Over the past
several years we’ve seen a flood of Austen reimaginings. From Bollywood’s
‘Bride and Prejudice’ to ‘Lost in Austen’ and ‘Clueless’, Austen’s characters
have found themselves far away from their Regency drawing rooms. And it’s not
just screen adaptations. The Jane Austen
Project from Harper Collins recruited big name authors to reimagine all six
of Austen’s novels in contemporary settings. Excitingly, this year we’ll also
be seeing a number of LGBT+ retellings—including my own, of course!
But why
Austen? What is it about her works that inspires writers to retell her stories
over and over, to adapt them for the screen, and to transpose them into a world
so markedly different from Austen’s?
Perhaps the
most fundamental reason is that they work so well.
Austen’s
heroines and heroes slip out of their muslin gowns or buckskin breeches and
into a pair of jeans with ease. Unlike Dickens, whose characters shoulder a
weight of social commentary, or the Bronte’s, whose characters are drenched in
Victorian melodrama, Austen’s characters travel light. They leave her pages
almost naked, ready to step seamlessly into the modern world. None of which is
to imply that her characters lack depth. They are rich, fully developed people
who readers find relatable and compelling even 200 years after Austen’s death.
And that’s not an easy trick.
Hey, don’t I know you?
Austen’s
ability to create characters that not only leap off the page through their
dialogue but also feel fresh and real even two hundred years later is remarkable.

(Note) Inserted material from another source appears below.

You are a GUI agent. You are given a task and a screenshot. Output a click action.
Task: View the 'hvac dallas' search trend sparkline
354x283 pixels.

Who hasn’t tried to escape a Miss Bates around the water cooler, or sat next to
a Harriet Smith on the bus and listened to her obsess with her BFF over her latest
boyfriend drama?
But just as
importantly, they exist independently of the period in which they live. Their nineteenth
century speech patterns and language aside, the characters talk and act like people
you might meet at work, people who could easily be your friends, your family,
or the love of your life. They feel like real people because Austen wrote real people.

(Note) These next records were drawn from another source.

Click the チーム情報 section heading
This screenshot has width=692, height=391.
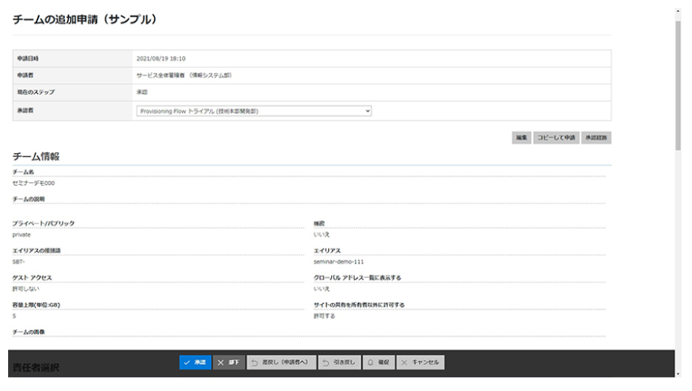(x=36, y=156)
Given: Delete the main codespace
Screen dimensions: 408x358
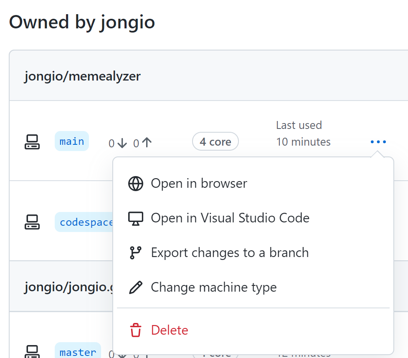Looking at the screenshot, I should [x=169, y=330].
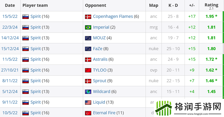
Task: Open the Sprout opponent link
Action: click(x=100, y=81)
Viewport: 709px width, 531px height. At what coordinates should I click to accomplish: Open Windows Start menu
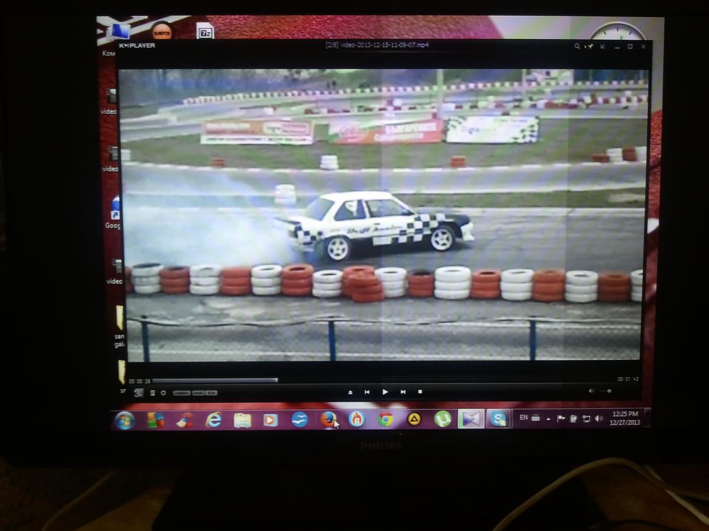[x=125, y=419]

She didn’t write stereotypes or caricatures, and the only points her characters
make are about fundamental human nature. “For what do we live,” asks Mr.

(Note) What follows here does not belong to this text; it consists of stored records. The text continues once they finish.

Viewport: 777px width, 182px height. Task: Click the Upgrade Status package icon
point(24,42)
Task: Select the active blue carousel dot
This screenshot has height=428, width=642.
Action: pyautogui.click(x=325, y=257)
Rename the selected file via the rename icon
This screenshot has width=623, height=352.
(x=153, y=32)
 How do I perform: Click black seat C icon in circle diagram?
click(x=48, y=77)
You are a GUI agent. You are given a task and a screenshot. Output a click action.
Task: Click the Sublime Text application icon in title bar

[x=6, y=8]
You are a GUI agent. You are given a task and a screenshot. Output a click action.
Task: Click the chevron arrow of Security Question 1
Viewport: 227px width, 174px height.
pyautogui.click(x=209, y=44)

Bennet, “but to make sport for our neighbours, and laugh at them in our turn?” It
turns out that, by and large, people are as risible today as they were two
hundred years ago.
Spare me the details
“Mr. Bennet
protested against any description of finery.” And so does Austen. Look as hard
as you like and you’ll see no description of finery, or anything else, in
Austen’s work. Even the delectable Darcy is only sketched as ‘tall’ and
‘handsome’. Austen’s characters reveal themselves in different ways, through
their actions and words, and Austen allows them to earn our respect or ridicule
accordingly. Which leaves readers plenty of room to interpret the characters as
they choose, and so each generation can find something of themselves in her
heroes and heroines.
It’s not only
physical details that Austen avoids. She’s often criticised for the lack of
social context in her work. Where are the conversations about the abolitionist
movement, the wars with France, or the social unrest ravaging Regency England? Helena
Kelly’s book Jane Austen, The Secret Radical makes a
compelling argument that readers of the day would have read more subtly and
knowingly than modern readers, that they would have understood more than we do
about what Austen’s characters were and were not saying between the lines. (And
let’s not forget that Austen was writing at a time of repressive sedition laws
that restricted severely what she could print). Kelly’s book is a fantastic read
and I recommend it thoroughly to any Austen fan.
But perhaps
one of the side-effects for modern readers of being somewhat blind to Austen’s
subtle social commentary is that her characters appear to be highly context-free.
We can lift them from her pages and put them in our own world without losing
anything essential. Better than that, we can allow them to interact with our
own society and contextualise them in a way that reflects our world without it
feeling forced.
Get me out of here!
If Austen’s
novels have one consistent theme, it’s the heroines’ pursuit of freedom. Whether
it’s Emma Woodhouse finding a way to marry and yet keep something of her
independence, or Elizabeth Bennett finding the financial security her careless father
failed to provide, Austen’s heroines start the novels trapped by society and circumstance
and end them free—or as free as was possible for a nineteenth century middleclass
woman. Perhaps Anne Eliot, consigned to an uncertain spinsterhood by poor
choices and her vain, profligate father achieves the greatest freedom in the
end. We can imagine Anne Wentworth accompanying her husband beyond the far
horizon, seeing a world far beyond the claustrophobic constraints of Uppercross
drawing rooms.
Enlightened as
we see ourselves in 2018, we’re still bound by social conventions—race, class,
sexuality, and gender all play their part in limiting our freedoms and
opportunities. Perhaps that’s why Austen’s novels adapt so readily to an LGBT+
retelling; social attitudes toward the LGBT+ community still reflect many of the
restraints nineteenth century England imposed on its inhabitants.
We’re not worthy
Austen was a
genius. No doubt about it. She was a genius of observation, of dialogue, and of
craft, and no re-telling or adaptation of her work will ever equal the original.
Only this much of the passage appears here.